STATED GOAL 1: Extract every line of the listing that comes after the Margaret Tait piece below, reproducing each line verbatim and omitting the pictures.

PAGE EXTRACT:
Time Moving, Time Being Moved In: Margaret Tait
When her first feature film, Blue Black Permanent, was released in 1993, the British press made much of the fact that Margaret Tait, its director, was 74 years old. In fact, Tait had been making films—short films—since she was 34, but it took Blue Black Permanent to make people outside her native Scotland take notice.
Tait started her career not as a filmmaker, but as a doctor. In 1944, she was drafted into the British war effort and sent to India. Tait had always loved movies, and during the war she considered writing a screenplay for the Crown Film Unit about the Chindits, the British soldiers who went behind enemy lines in Burma.
But it wasn’t until after the war that Tait really got her feet wet in the art of film. When the war was over, she returned to Scotland and bought an amateur movie camera. Her plan was to work as a doctor for six months and then spend six months making films. She worked as a doctor in a variety of surgeries in Scottish villages, driving from one to the next, saving money by sleeping in her car.
In 1950, she had saved enough money to enroll at the Centro Sperimentale di Cinematografia in Rome, Italy—Italy’s premier film school, frequented by the top Italian film directors of the time and housed at Cinecittà studios.
Back in Scotland a year later, Tait started making films, including Portrait of Ga (1952), a study of Tait’s mother; Orquil Burn (1955), “from sea to source, the whole course of the burn” (burn is Scottish for stream); The Drift Back (1956), a study of two families who return to farm on the Orkney islands on the coast of Scotland; and the 35-minute Where I Am Is Here (1964), a poetic tribute to Edinburgh.

STATED GOAL 2: Extend the Margaret Tait piece by picking up after its final sentence.

THE RECORDS:
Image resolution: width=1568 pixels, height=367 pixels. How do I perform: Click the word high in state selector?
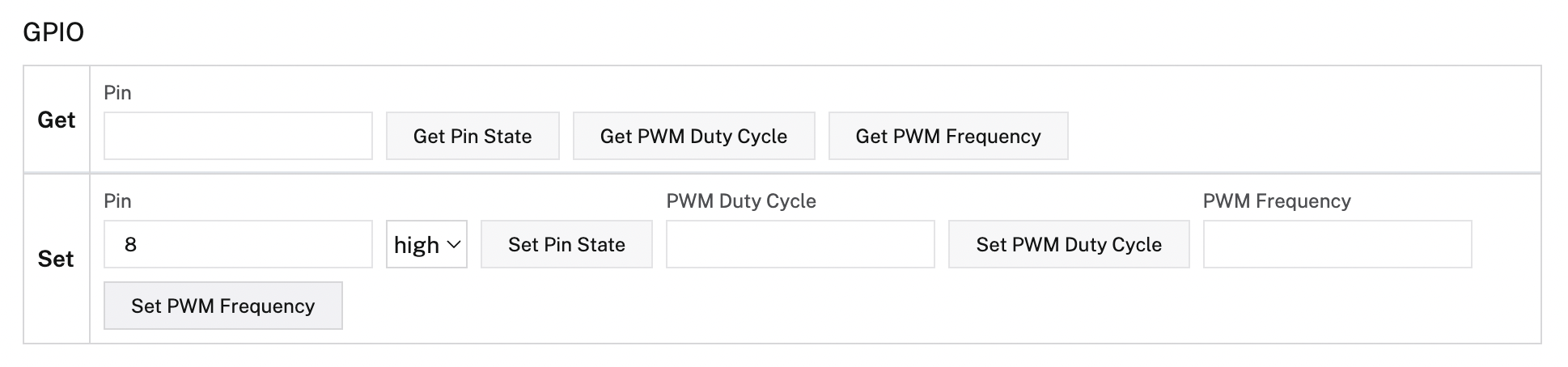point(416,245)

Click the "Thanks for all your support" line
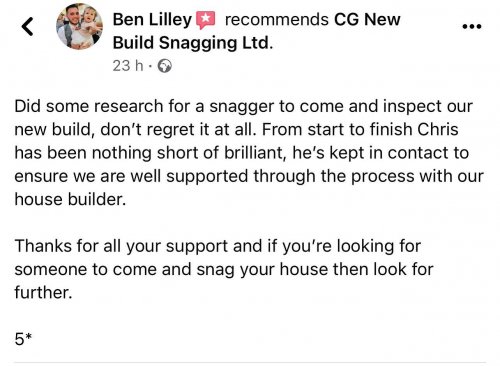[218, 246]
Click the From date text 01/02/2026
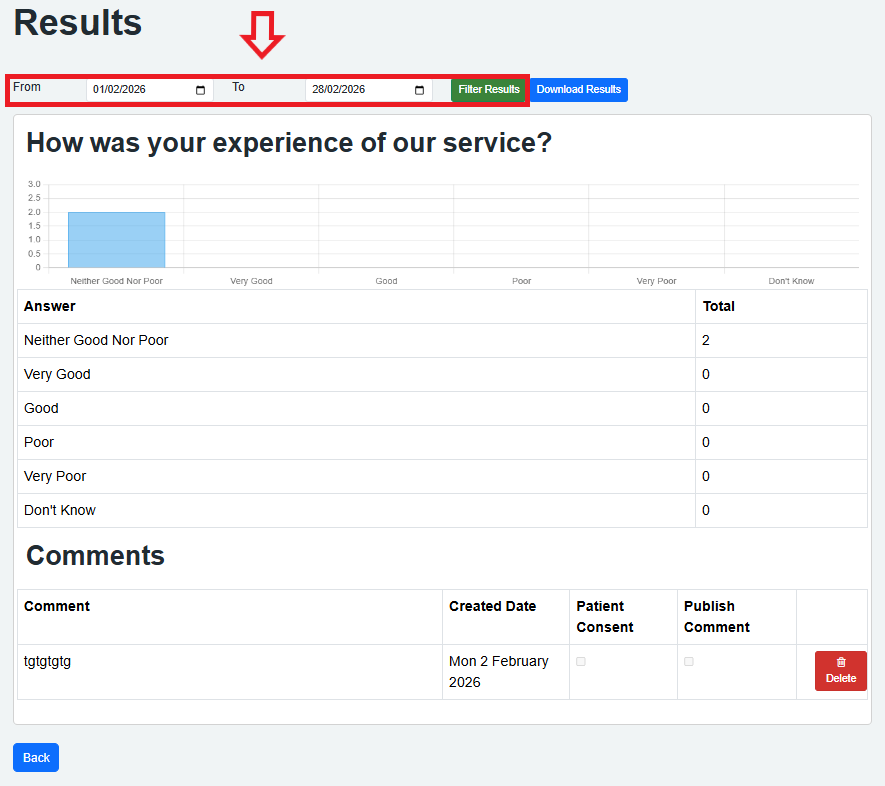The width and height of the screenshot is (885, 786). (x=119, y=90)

WRITTEN REPLY 1:
Image resolution: width=1568 pixels, height=367 pixels. How do I perform: Click the word high in state selector?
point(416,245)

Click the "Thanks for all your support" line
[218, 246]
Click the From date text 01/02/2026
The width and height of the screenshot is (885, 786). (x=119, y=90)

WRITTEN REPLY 2:
Where I Am Is Here put Tait on the map of experimental filmmakers to watch. In the program notes to a 1993 retrospective of her work at London’s National Film Theatre, Tait said of Where I Am Is Here: “Starting with a six-line script which just noted down the kind of event to occur, and recur, my aim was to construct a film with its own logic, its own correspondences within itself, its own echoes and rhymes and comparisons, all through close exploration of the everyday, the commonplace, in the city, Edinburgh, where I stayed at the time.”
In 1981, she made the 32-minute Land Makar, which Tait has described as “a landscape study of an Orkney croft [farm], with the figure of the crofter, Mary Graham Sinclair, very much in the picture, and enriched throughout by her vivid comments. Filmed over several seasons between 1977 and 1980, it takes in many of the human activities which alter the look of the land. The croft is on the edge of a small loch [lake] where swans and other birds nest in the grass. It is worked in the old style and, although mechanized aids are brought into use when appropriate, much is done by one woman’s labor.” Tait also noted that makar is a Scottish word, meaning poet, and that “the film is worked out so that the sequences are like a number of canvases.”
In 1981, following the release of Land Makar, Tait decided to devote her time to developing feature-length screenplays, although she continued to make short films. In 1992, she began shooting Blue Black Permanent, which was financed by England’s Channel 4 TV and the British Film Institute. Blue Black Permanent, set in the 1950s, is about Greta, a poet who drowns herself in the sea, and her daughter Barbara, who is haunted by memories of her mother.
Blue Black Permanent wasn’t Tait’s first fictional work. Some of her short films, such as 1969’s A Pleasant Place, which portrays a marriage from which passion has long ago fled, provide a meeting place for the experimental and the narrative. As Tait told Jan Moir of The Guardian when Blue Black Permanent was released, “Like all of my films, every single moment is based on my own life and all the characters are me. But it is not the story of my life.”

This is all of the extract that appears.